> TEXTO PARA LEER
______
Es ese despliegue del lenguaje y de los diferentes argots y anacronismos que se utilizan en la narración de los sucesos, el que lleva todo el tiempo a un aplazamiento del sentido último de un párrafo y nos sitúa ante un texto que, al alcanzar el ideal cortazariano, nos causa la impresión de estar leyéndolo siempre por primera vez: “Permití a las palabras hacer su vida, entrar en implosión si así lo querían”.

La llegada del humo hace que se pierdan los códigos, que se rompa el sentido de la comunicación: "las toses impusieron su lenguaje".

La soledad del narrador/protagonista denota la pérdida de la función comunicativa del lenguaje y lo presenta como un juego donde el personaje se entretiene narrando los sucesos a la vez que, en algunos pasajes de la novela, ejerce una especie de autoconciencia donde se cuestiona el camino que fue tomando la narración: “y por qué la ficción agarró para este embrollo de la muerte y no para otro más amable y comprador” o se separa el narrador del personaje, y se insulta a sí mismo: “escuchá atento y fuerte como un roble, pelafustán de cuarta generación". Se distinguen los planos, y eso tiene que ver con una fuerte impronta de subjetividad en el trabajo que sustenta el hecho del lenguaje poético.
______
> DATOS PROPORCIONADOS

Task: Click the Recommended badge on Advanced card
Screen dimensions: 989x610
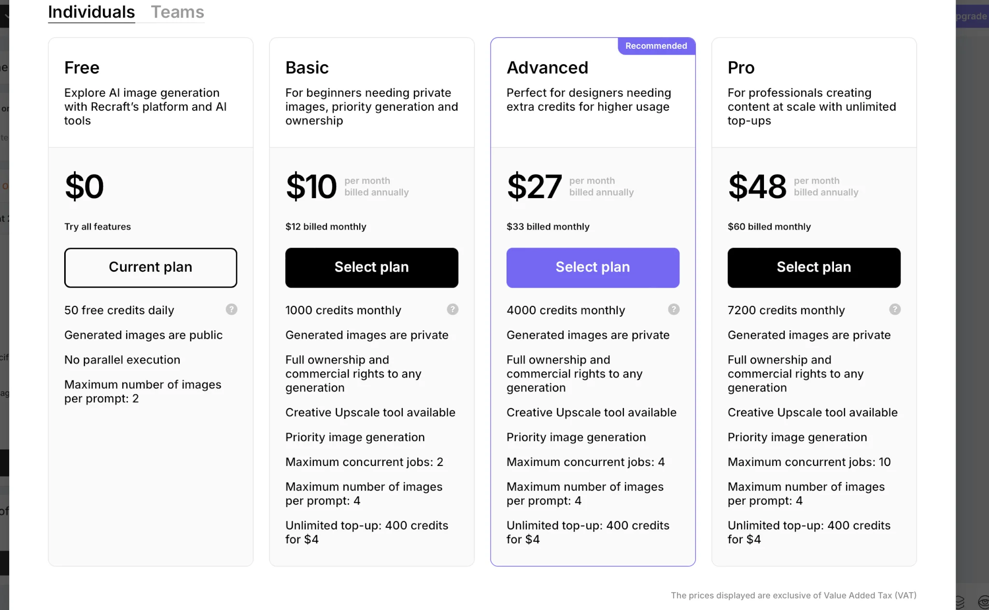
______
> PROBLEMA BREVE 1
Según el texto, ¿qué impusieron las toses con la llegada del humo?
> PROBLEMA BREVE 2
Vuelve a escribir el tramo del texto que va de "La soledad del" a "del lenguaje poético.", ambos incluidos.

> RESPUESTA 1
Su lenguaje.

> RESPUESTA 2
La soledad del narrador/protagonista denota la pérdida de la función comunicativa del lenguaje y lo presenta como un juego donde el personaje se entretiene narrando los sucesos a la vez que, en algunos pasajes de la novela, ejerce una especie de autoconciencia donde se cuestiona el camino que fue tomando la narración: “y por qué la ficción agarró para este embrollo de la muerte y no para otro más amable y comprador” o se separa el narrador del personaje, y se insulta a sí mismo: “escuchá atento y fuerte como un roble, pelafustán de cuarta generación". Se distinguen los planos, y eso tiene que ver con una fuerte impronta de subjetividad en el trabajo que sustenta el hecho del lenguaje poético.